» **What you will do**
Exact transcription of the records is required.

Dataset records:
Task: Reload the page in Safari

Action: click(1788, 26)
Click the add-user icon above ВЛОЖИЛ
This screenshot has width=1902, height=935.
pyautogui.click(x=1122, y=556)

» **Written solution**
Task: Reload the page in Safari

Action: click(1788, 26)
Click the add-user icon above ВЛОЖИЛ
This screenshot has width=1902, height=935.
pyautogui.click(x=1122, y=556)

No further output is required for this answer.